[llvm] [PPC] Add custom lowering for uaddo (PR #110137)
Zaara Syeda via llvm-commits
llvm-commits at lists.llvm.org
Thu Sep 26 09:04:15 PDT 2024
https://github.com/syzaara created https://github.com/llvm/llvm-project/pull/110137
Improve the codegen for uaddo node for i64 in 64-bit mode and i32 in 32-bit mode by custom lowering.

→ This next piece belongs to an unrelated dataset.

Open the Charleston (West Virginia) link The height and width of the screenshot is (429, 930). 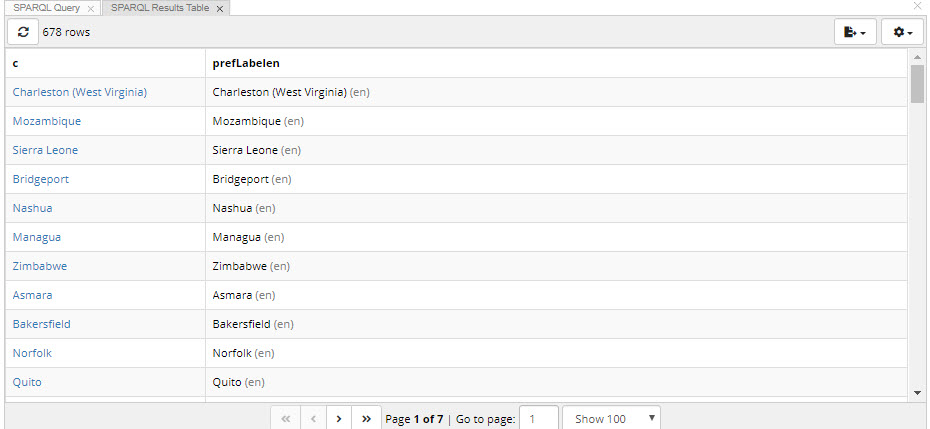point(80,92)
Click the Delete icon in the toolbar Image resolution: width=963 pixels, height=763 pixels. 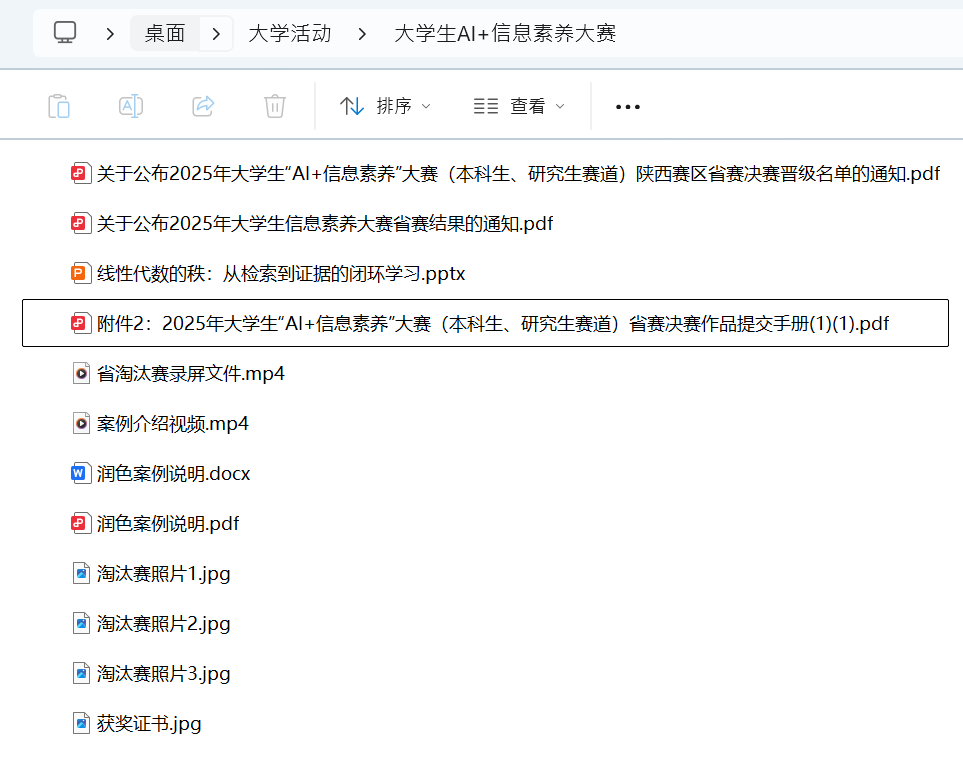click(x=275, y=105)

>From da682f23bc76ee40371a43cf09fe11738f03bab5 Mon Sep 17 00:00:00 2001
From: Zaara Syeda <syzaara at cpap8104.rtp.raleigh.ibm.com>
Date: Thu, 26 Sep 2024 11:49:54 -0400
Subject: [PATCH] [PPC] Add custom lowering for uaddo
Improve the codegen for uaddo node for i64 in 64-bit mode and
i32 in 32-bit mode by custom lowering.
---
llvm/lib/Target/PowerPC/PPCISelLowering.cpp | 43 +++++++++++++++
llvm/lib/Target/PowerPC/PPCISelLowering.h | 1 +
llvm/lib/Target/PowerPC/PPCMIPeephole.cpp | 61 +++++++++++++++++++--
llvm/test/CodeGen/PowerPC/sat-add.ll | 5 +-
llvm/test/CodeGen/PowerPC/uaddo-32.ll | 37 +++++++++++++
llvm/test/CodeGen/PowerPC/uaddo-64.ll | 37 +++++++++++++
6 files changed, 175 insertions(+), 9 deletions(-)

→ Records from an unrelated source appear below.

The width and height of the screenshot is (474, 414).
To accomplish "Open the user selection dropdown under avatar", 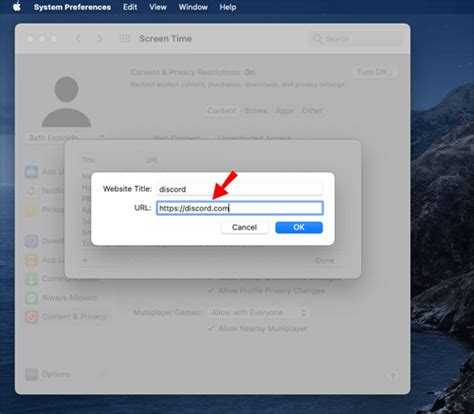I will (x=66, y=137).
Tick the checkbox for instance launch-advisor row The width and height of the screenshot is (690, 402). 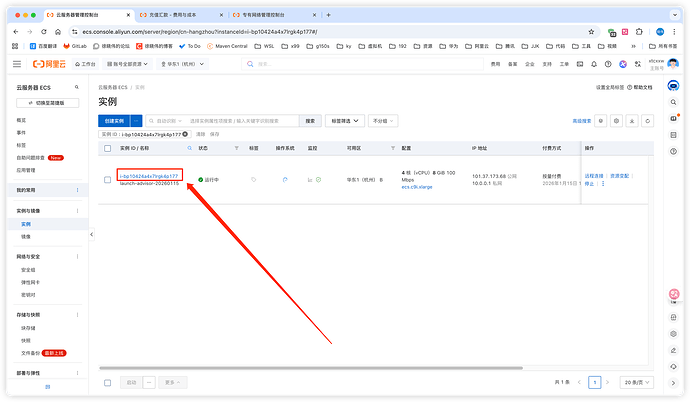[x=108, y=180]
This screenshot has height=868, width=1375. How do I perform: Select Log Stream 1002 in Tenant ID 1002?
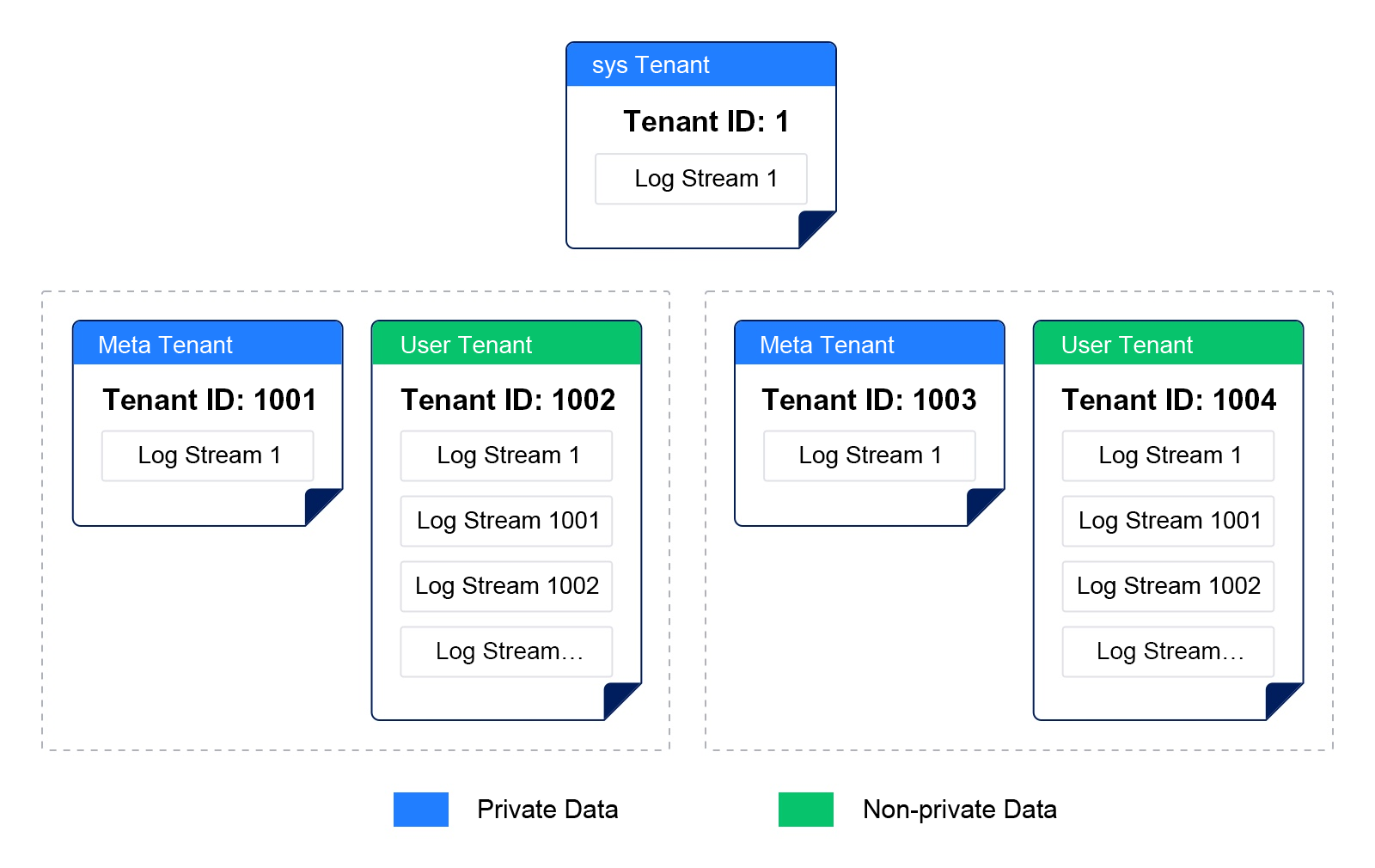pos(507,586)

create mode 100644 llvm/test/CodeGen/PowerPC/uaddo-32.ll
create mode 100644 llvm/test/CodeGen/PowerPC/uaddo-64.ll
diff --git a/llvm/lib/Target/PowerPC/PPCISelLowering.cpp b/llvm/lib/Target/PowerPC/PPCISelLowering.cpp
index d9847a21489e63..c3497314b91e94 100644
--- a/llvm/lib/Target/PowerPC/PPCISelLowering.cpp
+++ b/llvm/lib/Target/PowerPC/PPCISelLowering.cpp
@@ -198,6 +198,9 @@ PPCTargetLowering::PPCTargetLowering(const PPCTargetMachine &TM,
}
}
+ if (!Subtarget.hasP10Vector())
+ setOperationAction(ISD::UADDO, isPPC64 ? MVT::i64 : MVT::i32, Custom);
+
// Match BITREVERSE to customized fast code sequence in the td file.

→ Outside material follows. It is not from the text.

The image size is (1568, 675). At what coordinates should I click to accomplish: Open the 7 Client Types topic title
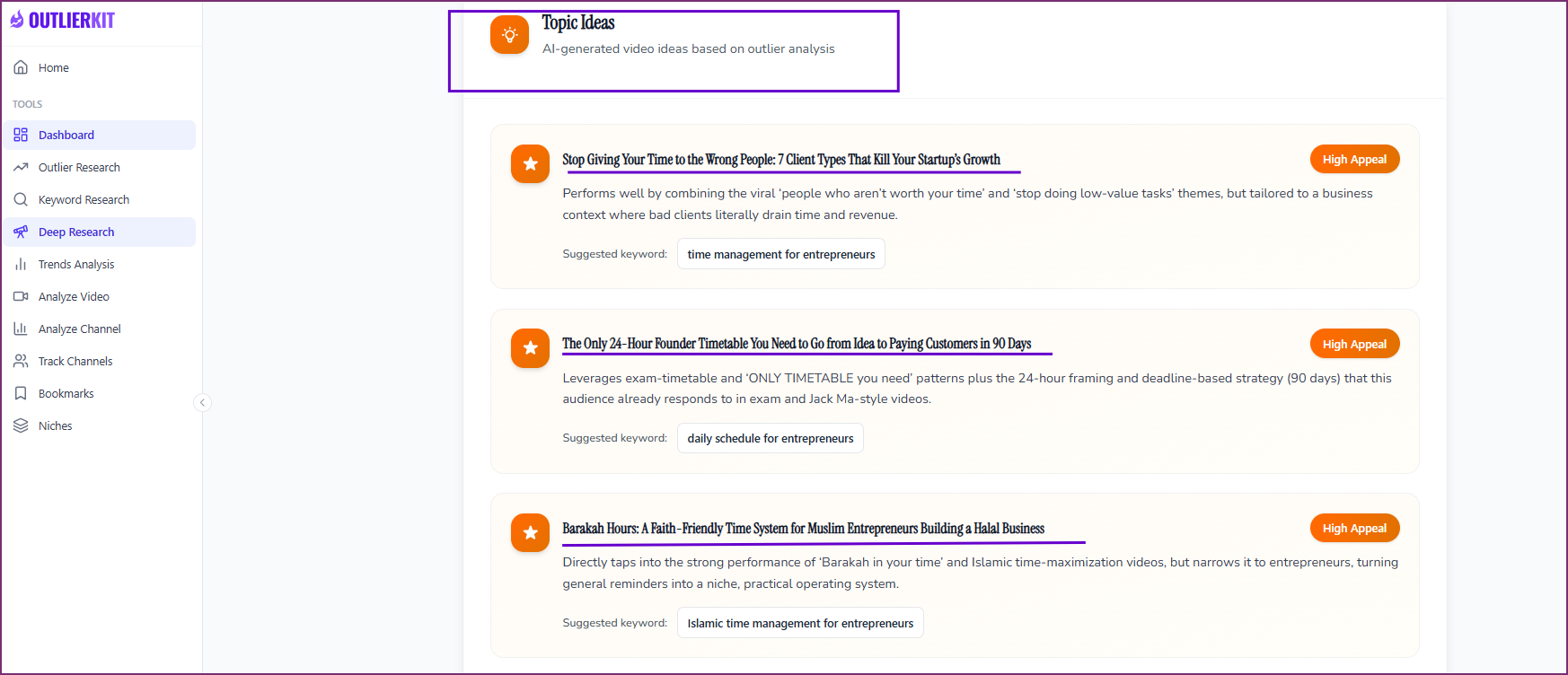[780, 160]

setOperationAction(ISD::BITREVERSE, MVT::i32, Legal);
setOperationAction(ISD::BITREVERSE, MVT::i64, Legal);
@@ -11967,11 +11970,51 @@ SDValue PPCTargetLowering::LowerFP_EXTEND(SDValue Op, SelectionDAG &DAG) const {
llvm_unreachable("ERROR:Should return for all cases within swtich.");
}
+SDValue PPCTargetLowering::LowerUaddo(SDValue Op, SelectionDAG &DAG) const {
+ // Default to target independent lowering if there is a logical user of the
+ // carry-bit.
+ for (SDNode *U : Op->uses()) {
+ if (U->getOpcode() == ISD::SELECT || ISD::isBitwiseLogicOp(U->getOpcode()))
+ return SDValue();
+ }
+ SDValue LHS = Op.getOperand(0);
+ SDValue RHS = Op.getOperand(1);
+ SDLoc dl(Op);
+
+ // Default to target independent lowering for special cases handled there.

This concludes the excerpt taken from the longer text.